I love those “nothing” times. Recently my sister and I were just wandering around, doing nothing. We ended up peeking into the windows of an empty house that was for sale. It was at dusk and the lighting was questionable enough that we were half convinced that we would find someone peering out the window at us!
We unknowingly picked the busiest time of the weekend to explore a popular local venue. We proceeded to crash no less than three different weddings, hitting one of them twice in our failed attempts to get out of the area. I’m still convinced we appear in photos of all the weddings- these two middle-aged women (wait-what? maybe I should just say women of undetermined age) wearing masks (face masks for safety- not Halloween or superhero masks) in casual dress meandering in the background of every photo.
When the sun had fully set, we found out just how dark night can be on a street with no lights. Being avid readers of thrillers, we joked about how we were prime pickings for a serial killer on our way back home.
This was a different nothing than my post previously about nothing when I am busy all the time with nothing to show for it. Both nothings are so important. Everything can’t be about something. Sometimes it just has to be what it is.
Even nothing is something. Unfortunately Pooh, and sometimes we ourselves, are quick to attribute the smallest things to doing nothing. I’ve had plenty of days where I might not have booked hours of “did something” moments but looking back I can see that what I accomplished was even more important.
Sitting under a comforter with my grandson listening to stories and watching the projection of stars in the dark might not seem like much. And I’ll admit there were times when I wasn’t sure how I was going to stand up when the story ended because my left foot felt like a lead block. But huddled under that blanket sharing that time with Beej banked time where I was hopefully giving him a sense of security and stability that he would remember when things get rough.
From the outside, my last seven years might seem like a lot of doing nothing. I passed up working outside my home to help out with my grandsons and when Covid changed everything, it was a good thing I was home because there was no one else to handle remote learning while my son was at work. This wasn’t what I thought I would be doing at this stage of my life- a second round of raising kids- but in the beginning, I did it to help my son. And let’s be honest, the first time I looked into baby Beej’s eyes, I was hooked. I knew I would do whatever was needed for this little guy who is leaving little kid status at seven. Little did I know how much both he and his daddy would need me.
I’m finding ways to sneak some “somethings” into my nothing days. And on those days I appear to do nothing, it might look that way but I know the truth.
I was able to apply my parenting experience to my present-day activities.
My buddy and I have a stronger than the usual grandma/grandson bond.
I’m being tested in ways I never imagined and learning things about myself I didn’t know existed.
Nothing is possible. And it’s a good thing. A much needed thing from time to time.

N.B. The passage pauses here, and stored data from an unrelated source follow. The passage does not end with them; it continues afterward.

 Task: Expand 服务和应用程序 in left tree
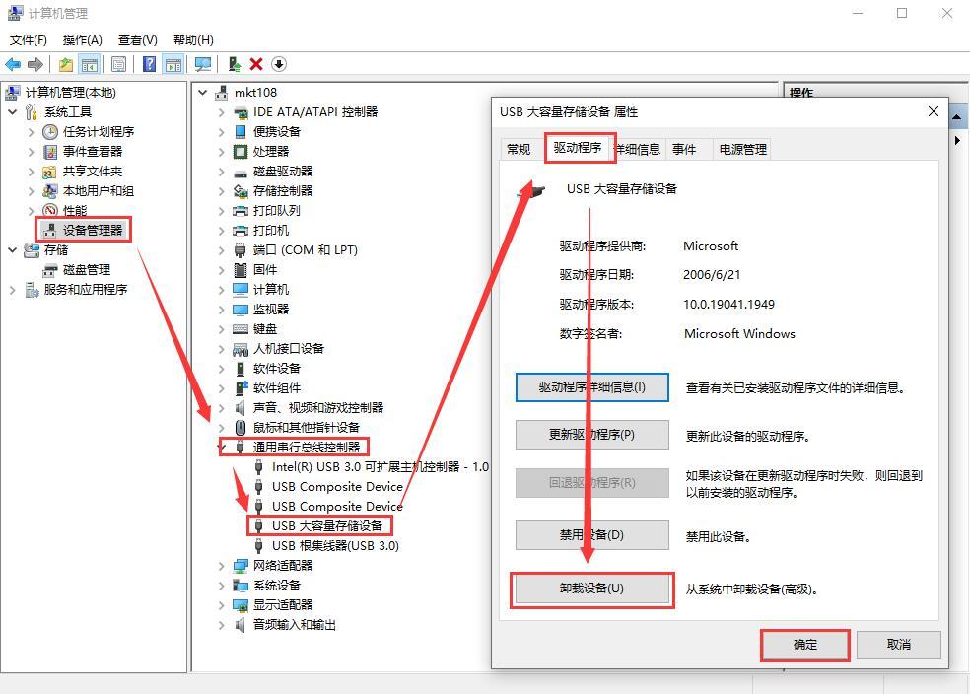(x=13, y=290)
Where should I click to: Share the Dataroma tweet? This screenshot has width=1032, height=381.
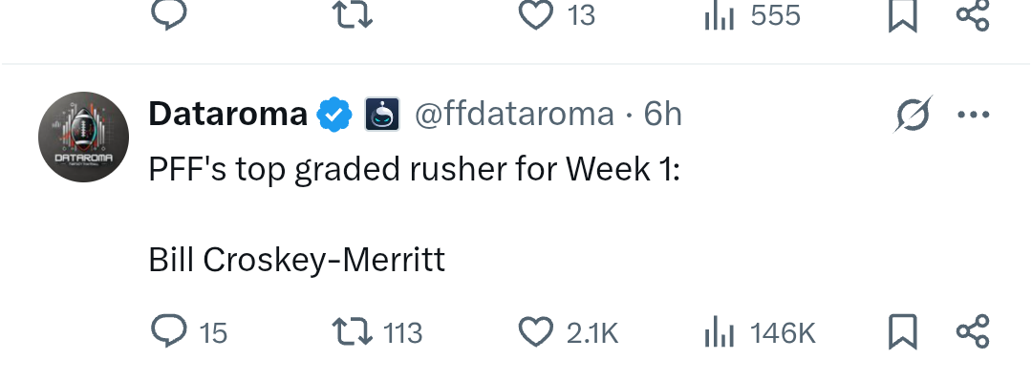pyautogui.click(x=973, y=331)
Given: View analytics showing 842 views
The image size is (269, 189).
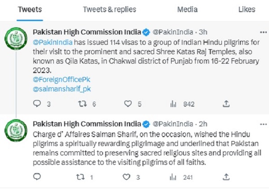Looking at the screenshot, I should pyautogui.click(x=173, y=104).

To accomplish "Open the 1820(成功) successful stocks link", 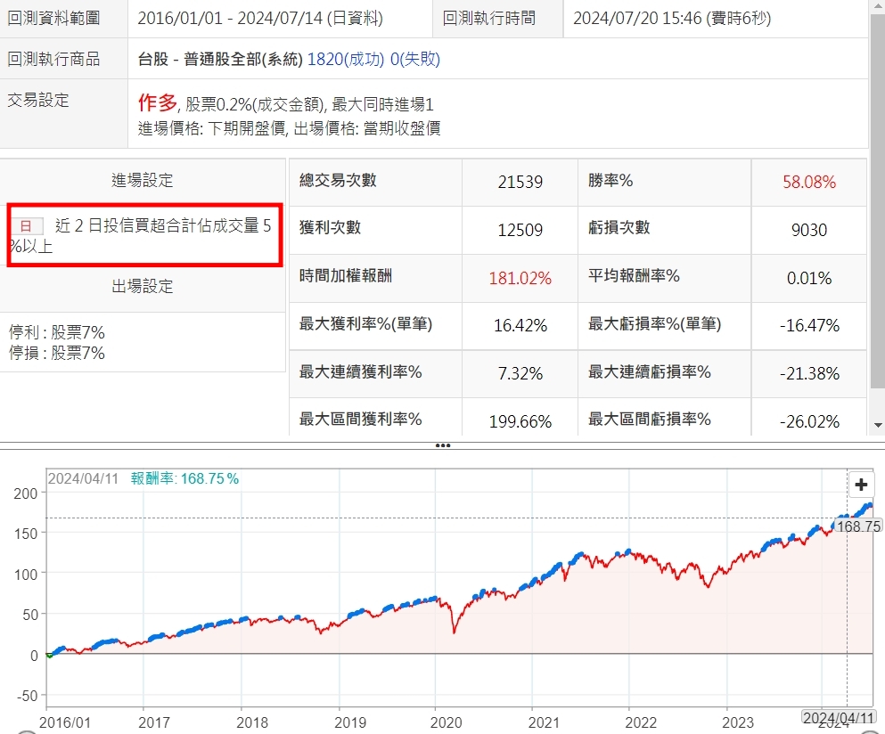I will [346, 60].
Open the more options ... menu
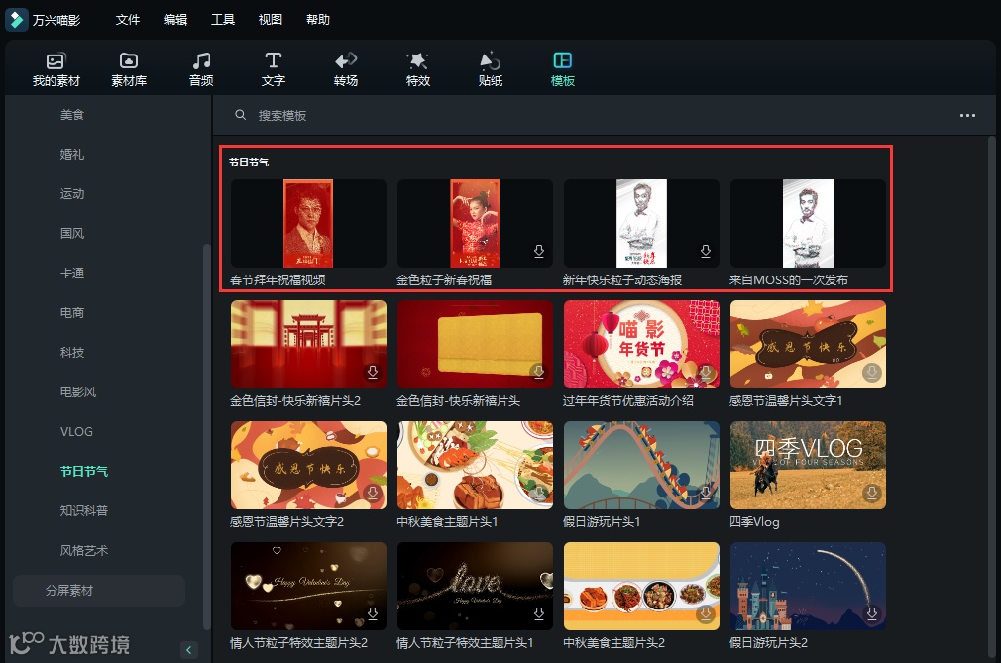This screenshot has height=663, width=1001. point(967,115)
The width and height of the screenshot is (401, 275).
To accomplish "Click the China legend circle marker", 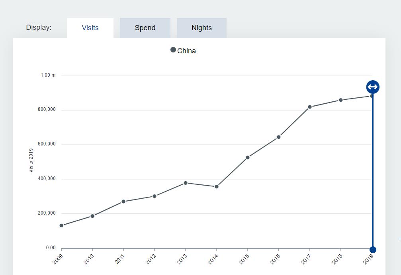I will point(173,50).
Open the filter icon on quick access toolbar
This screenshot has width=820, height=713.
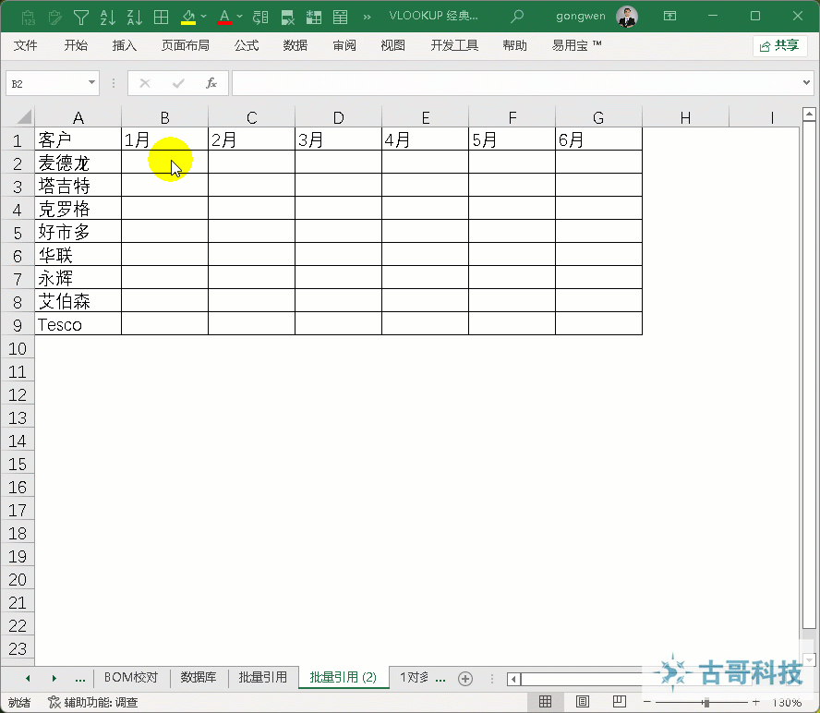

For the past few years, I’ve been grieving a major loss. As I’m coming upon marking another year past without my loved one, I’m struggling. I want to apply this quote to her. I want to celebrate how lucky I was to have her in my life. I want to focus on the good, accept that life goes on, and cherish the happy memories. I feel like I’m making some progress. Every day I take a step in the right direction, learning to live without her here.
But right now even knowing how lucky I am to love someone so much that saying goodbye is hard, I ache.
I love Pooh’s passion for food. I wish I had it. I’m more in the Piglet camp. I often wonder what the day is going to bring. And if it will be exciting. Although…. these days I consider it a good day if nothing happens!
This seemed like an appropriate quote to kick off the Blogging A to Z Challenge. I’ve been hunkered down in my corner of the forest for two years now and it’s time for me to venture back out into the world. As much as I’ve enjoyed being a homebody and taking advantage of the pandemic as an excuse to not go anywhere, it’s getting a bit stale. I need something new. An adventure would be the perfect thing to liven things up.
I have made a few baby steps in this direction. We are going to a family birthday party this weekend. I have plans to go see a live show of one of my favorite podcasts that is coming to a nearby city. I ate in a restaurant last week!!!
While these might seem like small things, for me and my best friend, Anxiety, this is huge. And to clarify, I’ve always struggled with varying degrees of anxiety but this one is a new one. It’s pandemic-related. It took me by surprise. I guess I expected to reach a point where I felt comfortable being around many people in public settings and I would do it. That hasn’t been the case. I’m okay with the things I did regularly for the last two years but I struggle with being around people who are not wearing masks.
I’m working on it. I’m talking with people about it. I’m using coping strategies. I’m saying no when it’s too much. I’ll get there.
Until then, I’ll take baby steps out of my corner of the forest to the place where the others are. I know I’ll get there and Adventure will be waiting.